Given data section start

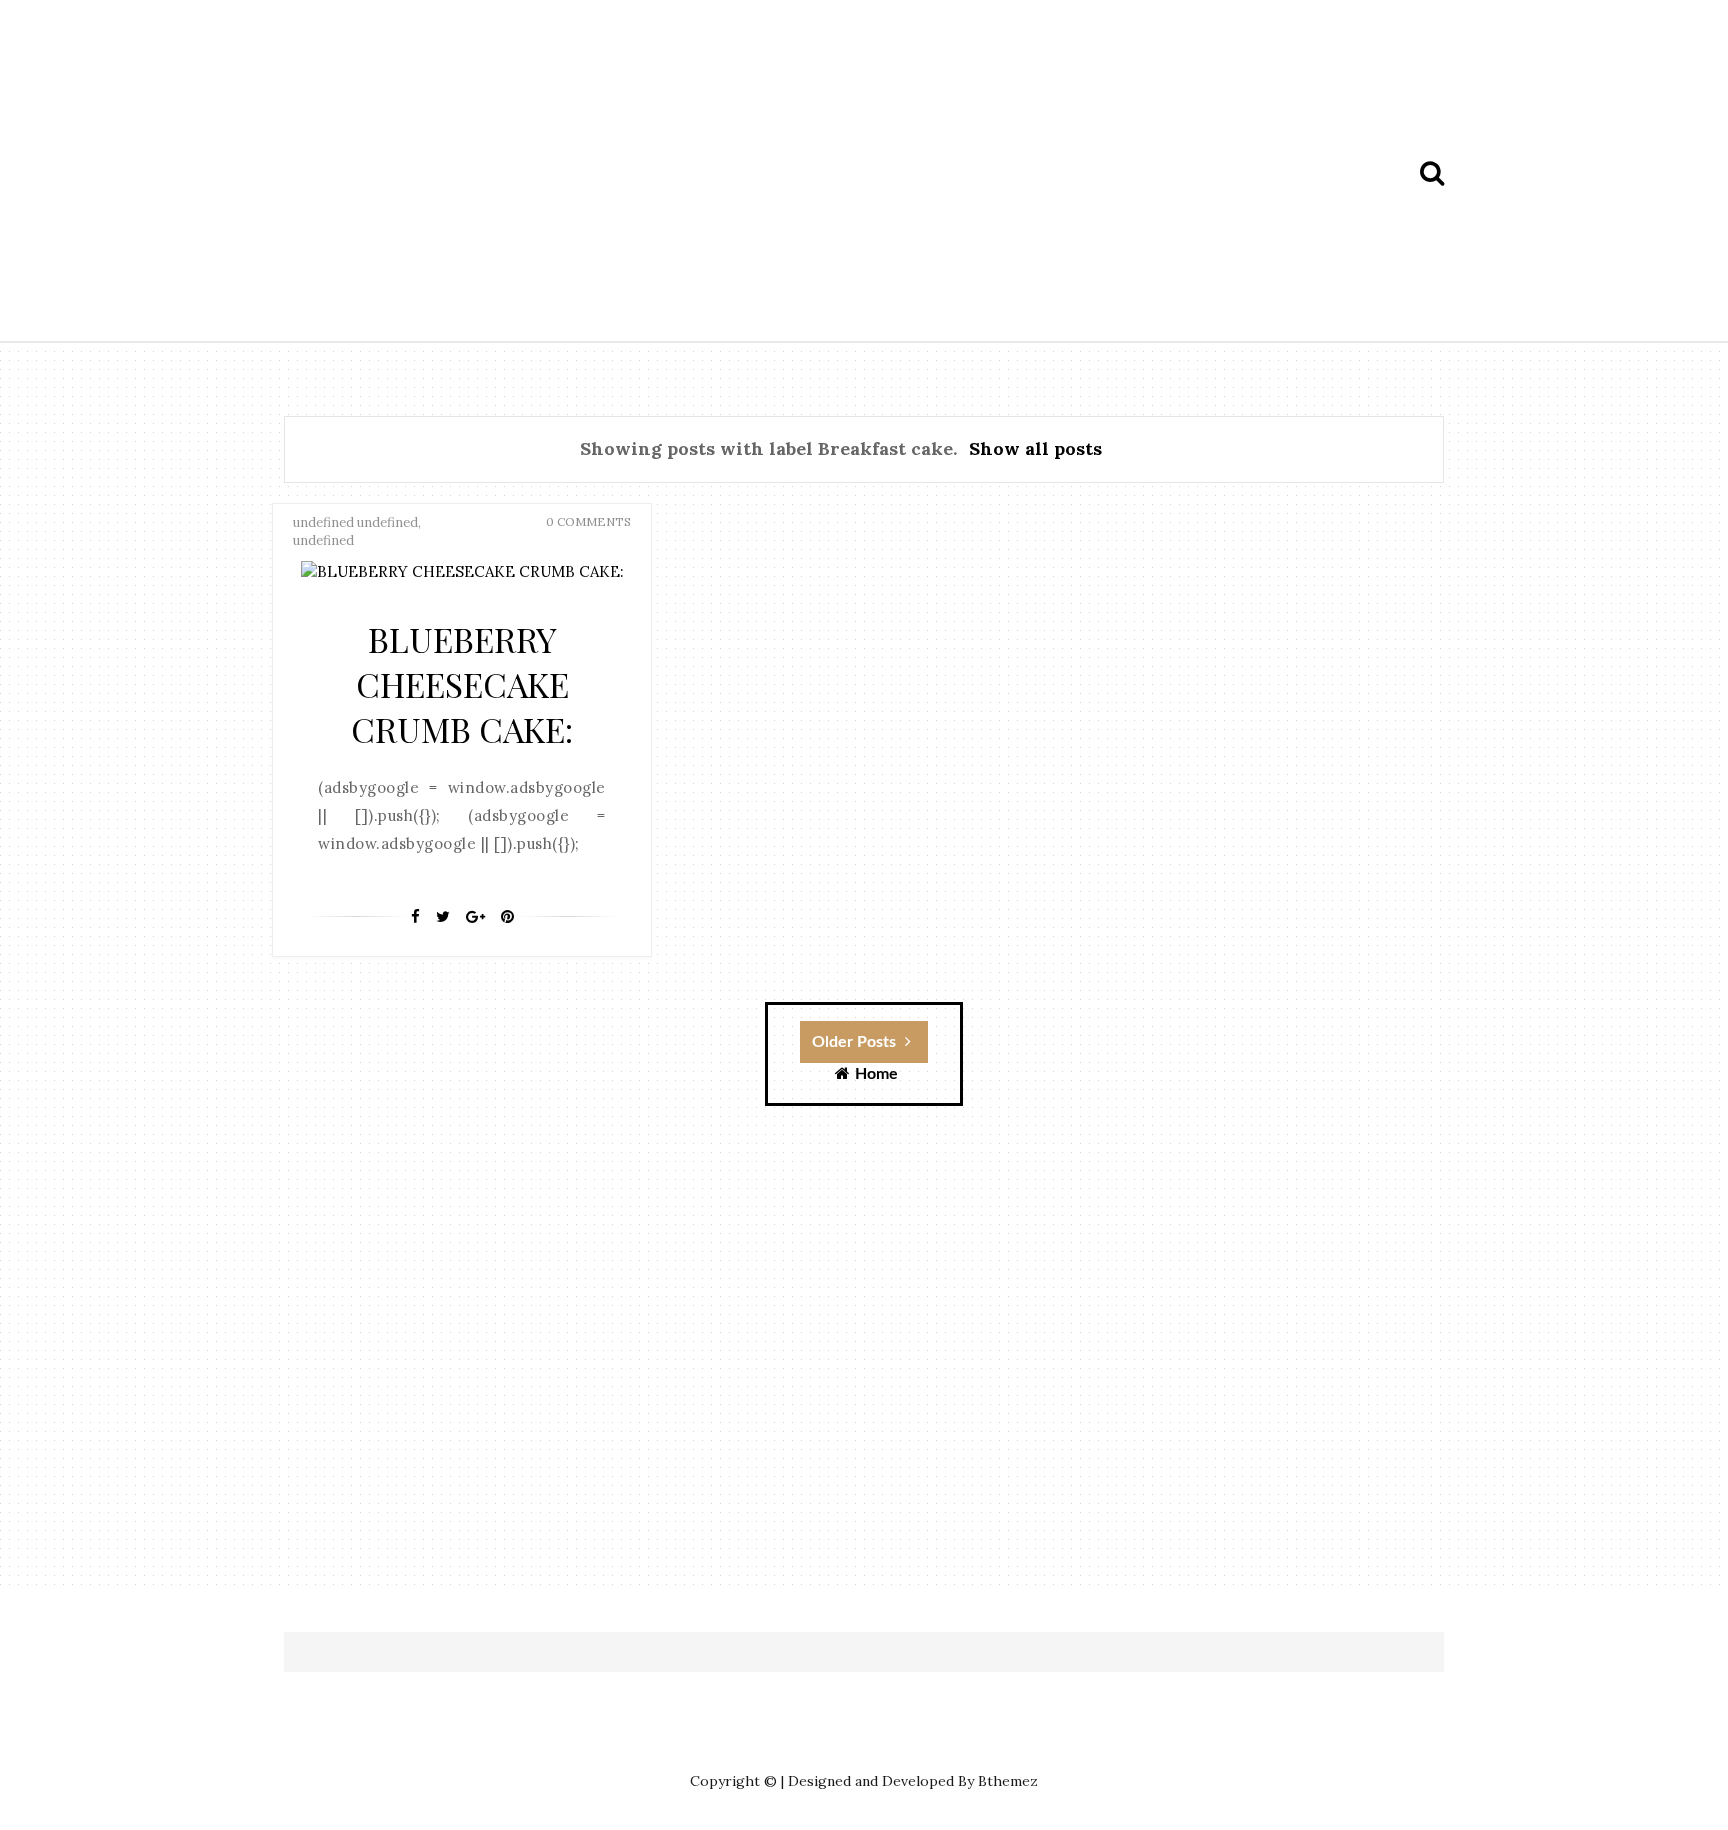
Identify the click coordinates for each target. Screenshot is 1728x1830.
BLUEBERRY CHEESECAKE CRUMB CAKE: (462, 684)
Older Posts (856, 1042)
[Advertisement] (914, 173)
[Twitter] (443, 917)
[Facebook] (415, 917)
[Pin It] (507, 917)
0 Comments (588, 521)
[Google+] (475, 917)
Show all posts (1035, 448)
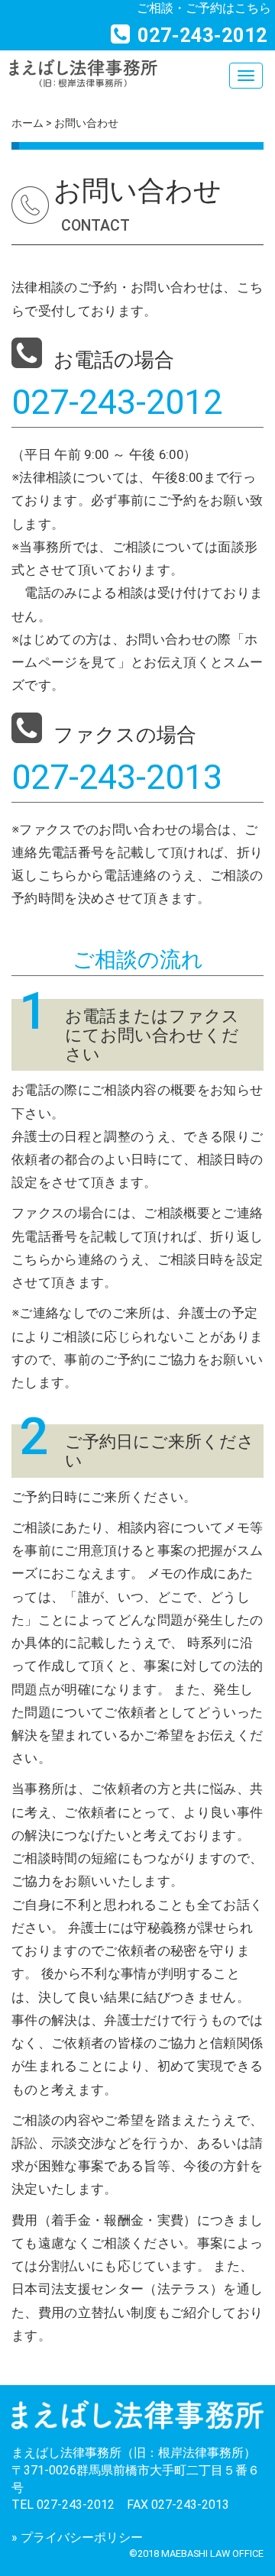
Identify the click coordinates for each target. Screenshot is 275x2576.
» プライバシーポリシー (77, 2537)
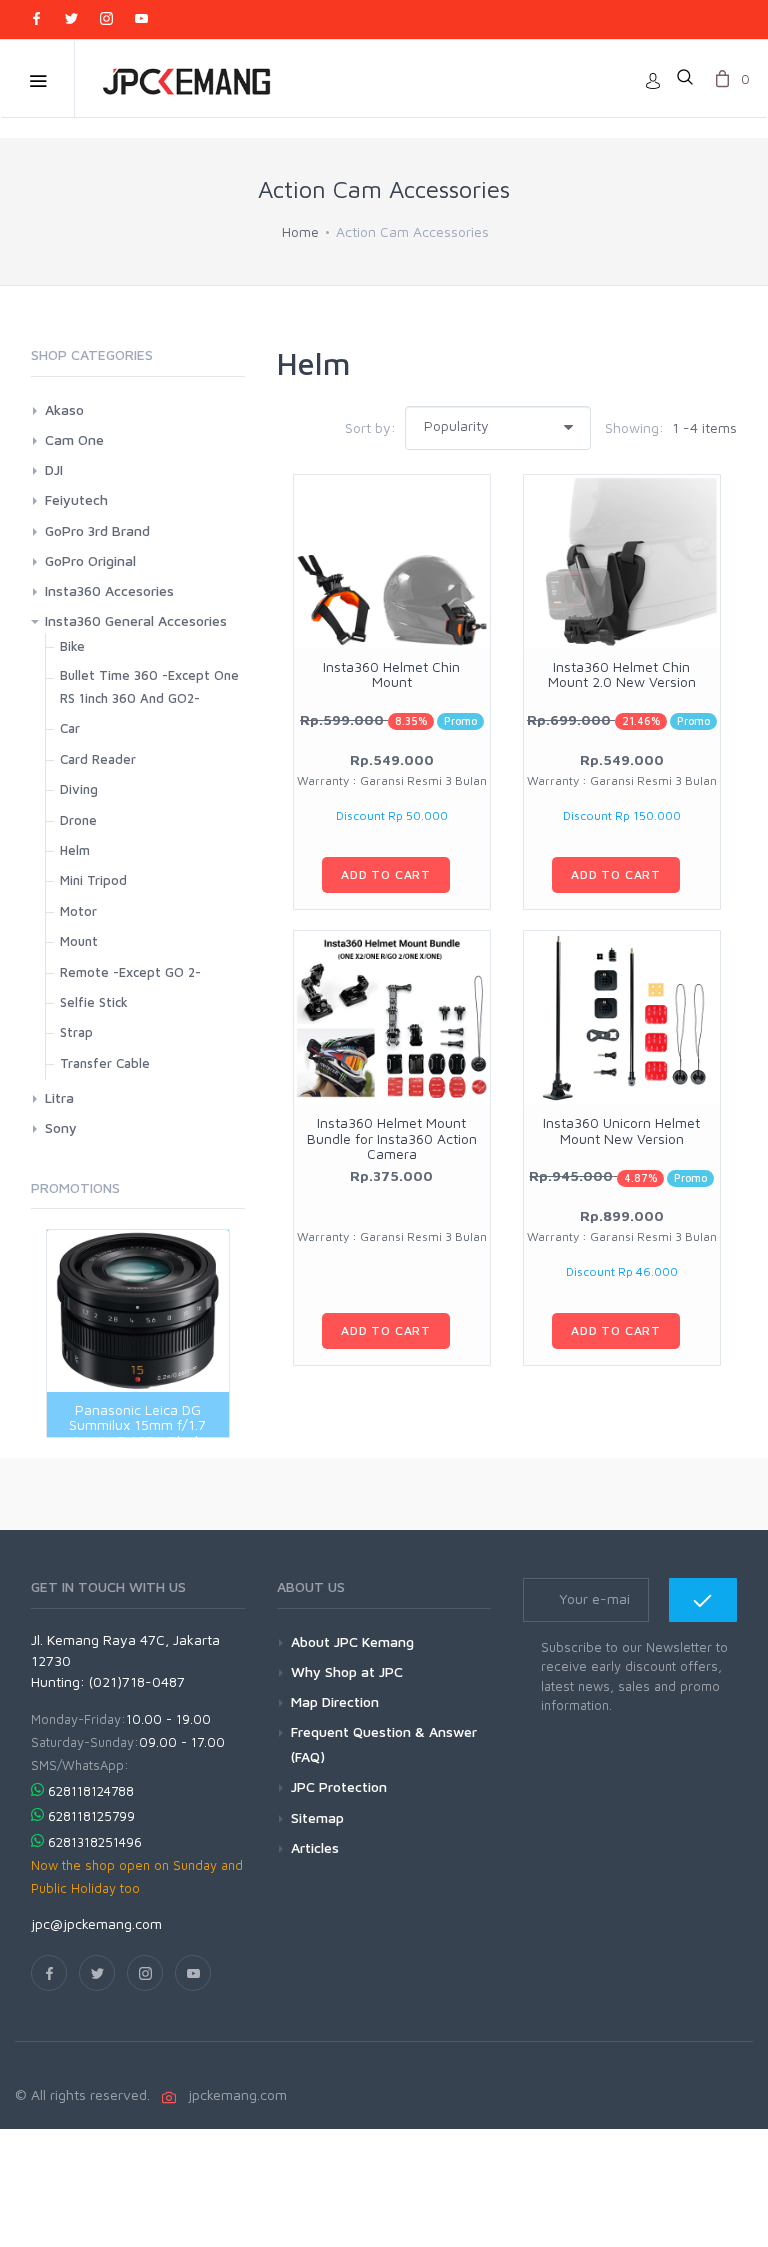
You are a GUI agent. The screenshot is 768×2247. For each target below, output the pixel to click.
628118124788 (91, 1791)
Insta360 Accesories (109, 590)
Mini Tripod (93, 880)
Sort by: (370, 427)
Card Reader (98, 759)
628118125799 (91, 1816)
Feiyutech (76, 499)
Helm (75, 850)
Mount (79, 941)
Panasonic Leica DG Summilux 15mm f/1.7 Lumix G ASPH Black (137, 1425)
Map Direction (335, 1701)
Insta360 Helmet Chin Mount (391, 674)
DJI (54, 469)
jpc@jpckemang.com (96, 1923)
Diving (79, 789)
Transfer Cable (105, 1063)
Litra (59, 1097)
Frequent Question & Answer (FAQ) (384, 1744)
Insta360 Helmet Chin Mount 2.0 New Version (622, 674)
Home (300, 231)
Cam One (74, 439)
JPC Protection (339, 1786)
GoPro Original (90, 560)
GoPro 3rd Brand (97, 530)
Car (70, 728)
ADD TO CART (386, 874)
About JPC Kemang (352, 1641)
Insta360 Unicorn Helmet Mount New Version (621, 1130)
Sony (61, 1127)
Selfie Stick (94, 1002)
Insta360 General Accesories (136, 620)
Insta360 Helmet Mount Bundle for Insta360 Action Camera (392, 1138)
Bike (72, 646)
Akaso (64, 409)
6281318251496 (95, 1842)
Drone (78, 820)
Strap (76, 1032)
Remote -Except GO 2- (130, 972)
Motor (78, 911)
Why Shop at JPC (347, 1671)
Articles (315, 1847)
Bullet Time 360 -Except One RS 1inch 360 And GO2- (149, 686)
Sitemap (317, 1817)
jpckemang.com (233, 2094)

Given data section end

What the exercise asks - Output nothing but the records above, word for word, with the pictures removed.

Exercise solution -
Identify the click coordinates for each target. Screenshot is 1728x1830.
BLUEBERRY CHEESECAKE CRUMB CAKE: (462, 684)
Older Posts (856, 1042)
[Advertisement] (914, 173)
[Twitter] (443, 917)
[Facebook] (415, 917)
[Pin It] (507, 917)
0 Comments (588, 521)
[Google+] (475, 917)
Show all posts (1035, 448)
Identify the click coordinates for each target. Screenshot is 275x2576.
» プライバシーポリシー (77, 2537)
You are a GUI agent. The screenshot is 768×2247. For each target below, output the pixel to click.
628118124788 (91, 1791)
Insta360 Accesories (109, 590)
Mini Tripod (93, 880)
Sort by: (370, 427)
Card Reader (98, 759)
628118125799 (91, 1816)
Feiyutech (76, 499)
Helm (75, 850)
Mount (79, 941)
Panasonic Leica DG Summilux 15mm f/1.7 Lumix G ASPH Black (137, 1425)
Map Direction (335, 1701)
Insta360 Helmet Chin Mount (391, 674)
DJI (54, 469)
jpc@jpckemang.com (96, 1923)
Diving (79, 789)
Transfer Cable (105, 1063)
Litra (59, 1097)
Frequent Question & Answer (FAQ) (384, 1744)
Insta360 Helmet Chin Mount 2.0 New Version (622, 674)
Home (300, 231)
Cam One (74, 439)
JPC Protection (339, 1786)
GoPro Original (90, 560)
GoPro 3rd Brand (97, 530)
Car (70, 728)
ADD TO CART (386, 874)
About JPC Kemang (352, 1641)
Insta360 Unicorn Helmet Mount New Version (621, 1130)
Sony (61, 1127)
Selfie Stick (94, 1002)
Insta360 General Accesories (136, 620)
Insta360 Helmet Mount Bundle for Insta360 Action Camera (392, 1138)
Bike (72, 646)
Akaso (64, 409)
6281318251496 (95, 1842)
Drone (78, 820)
Strap (76, 1032)
Remote -Except GO 2- (130, 972)
Motor (78, 911)
Why Shop at JPC (347, 1671)
Articles (315, 1847)
Bullet Time 360 -Except One RS 1inch 360 And GO2- (149, 686)
Sitemap (317, 1817)
jpckemang.com (233, 2094)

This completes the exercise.